10 The word "judicial discretion" has been very well explained by an eminent jurist Benjamin Cardozo. In the words of Benjamin Cardozo "The judge, even when he is free, is still not wholly free. He is not to innovate at pleasure. He is not a knight-errant roaming at will in pursuit of his own ideal of beauty or of goodness. He is to draw his inspiration from consecrated principles. He is not to yield to spasmodic sentiment, to vague and unregulated benevolence. He is to exercise a discretion informed by tradition, methodized by analogy, disciplined by system and subordinated to the primordial necessity of order in the social life. Wide enough in all conscience is the field of discretion that remains." Even so, it is useful to notice the tart terms of Lord Camden that "the discretion of a Judge is the law of tyrants. It is always known, it is different in different men; it is causal, and depends upon constitution, temper and passion. In the best, it is oftentimes caprice, in the worst, it is every vice, folly and passion to which human nature is liable.

11 In the light of the afore-quoted principles, let us now advert to the facts of the instant case. As already noted, the quantity of contraband allegedly recovered from the accused does not fall within the parameters of 'commercial quantity' and in view of the same is intermediary one. The rigor of Section 37 of the NDPS Act thus does not come into play. The observation of learned trial court while rejecting the bail application of the petitioner that the offence alleged to have been committed by the petitioner is serious in nature and the same affects the society in general and the young generation in particular, 7 Bail App No.178/2020 cannot be the sole reason for rejection of the bail application, particularly when the allegations are yet to be established. Allowing the petitioner to remain in custody because of the reason that the offences alleged to have been committed by him are serious in nature, would amount to inflicting pre-trial punishment upon him. Every person is presumed to be innocent unless duly tried and duly found guilty. Withholding of bail cannot be as a measure of punishment. The petitioner is in custody for the last more than four months and his further incarceration will be nothing but imposition of punishment without trial of the case. Therefore, a balanced view of the matter is required to be taken by enlarging the petitioner on bail. 12 Apart from this, the respondents have not placed on record anything to show that the petitioner is habitual offender or that he has previously been either implicated or convicted of similar offences.

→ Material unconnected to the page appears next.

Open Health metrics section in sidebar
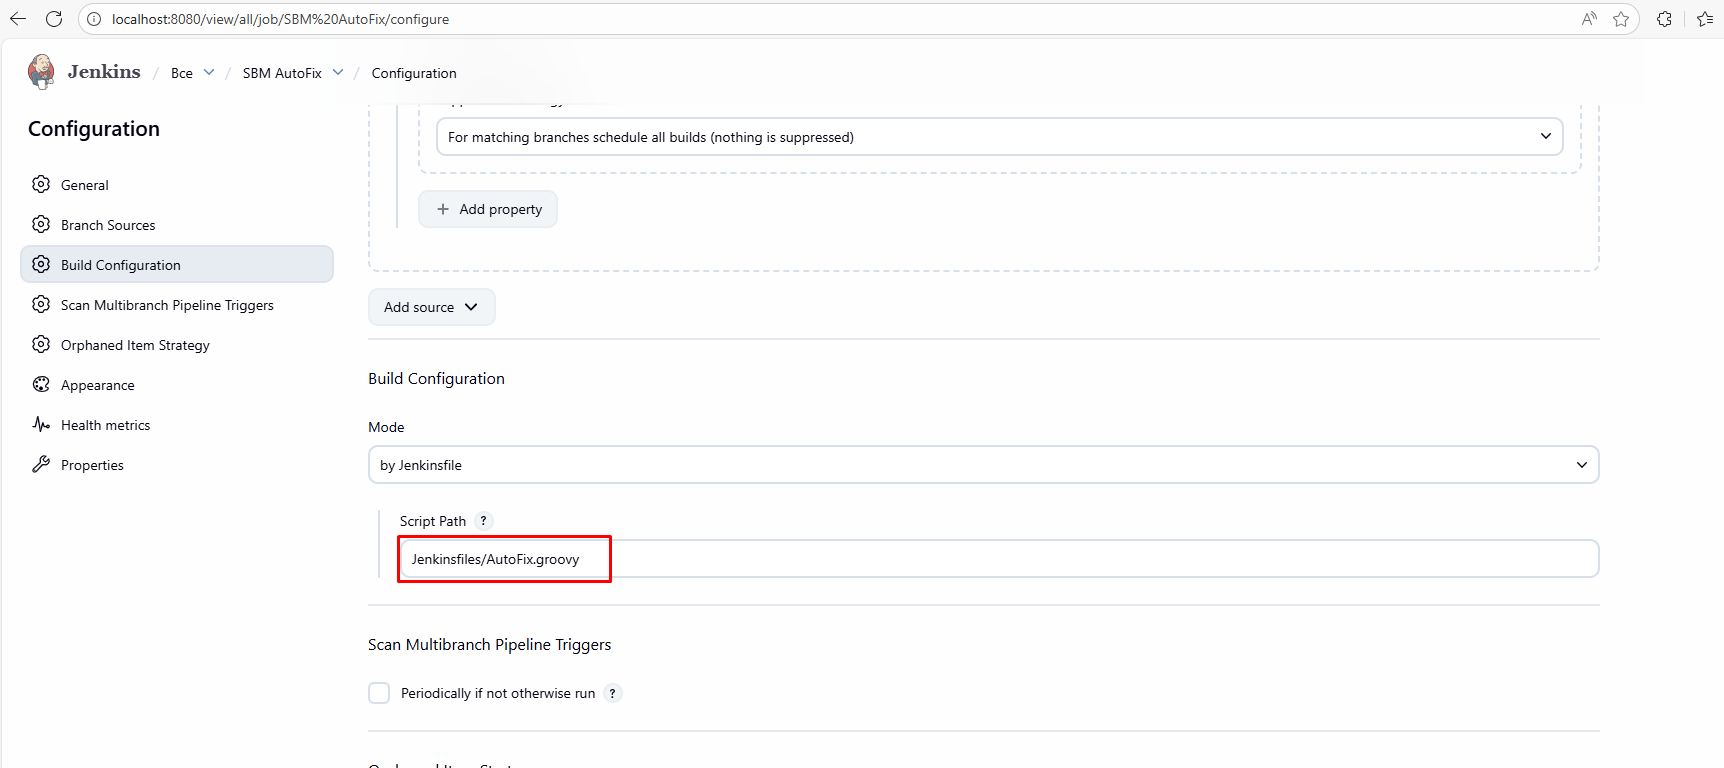Viewport: 1724px width, 768px height. (x=105, y=425)
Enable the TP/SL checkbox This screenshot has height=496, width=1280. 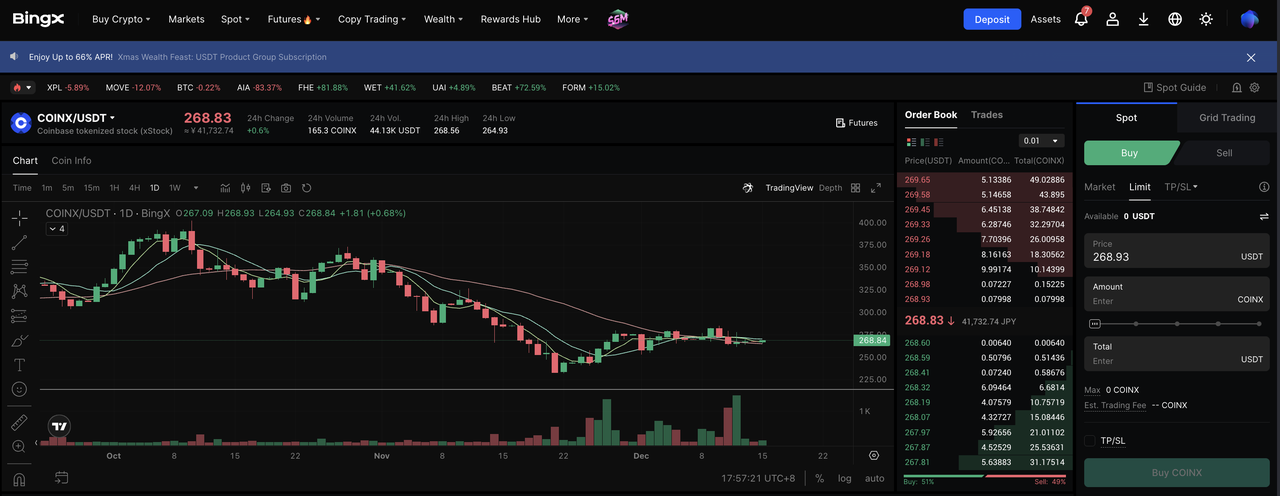pyautogui.click(x=1090, y=440)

It is not the case of the respondents that any further recovery is to be effected from the petitioner. As per the status report filed by the respondents, the challan has already been filed before the trial Court.. Thus, further incarceration of the petitioner in the instant case cannot be justified. If the petitioner is not enlarged on bail, it may also have an adverse impact on his preparation of defence against the charges that have been laid against him before the learned trial court. The discretion regarding grant or refusal of bail cannot be exercised against the petitioner on the basis of public sentiments or to teach him a lesson as his guilt is yet to be proved.

8 Bail App No.178/2020

13 For the foregoing reasons, the petition is allowed and the petitioner is admitted to bail subject to the following conditions:

(i) That he shall furnish personal bond in the amount of Rs.50,000/ with one surety of the like amount to the satisfaction of the learned trial court;
(ii) That he shall appear before the trial court on each and every date of hearing;
(iii) That he shall not leave the territorial limits of Union Territory of J&K without prior permission of the learned trial court;
(iv) That he shall not tamper with prosecution witnesses.

14 Copy of this order be provided to the learned counsel for the petitioner through available mode and copy be also sent to the learned trial Court.

(SANJAY DHAR) JUDGE Jammu 27.11.2020 "Sanjeev, PS"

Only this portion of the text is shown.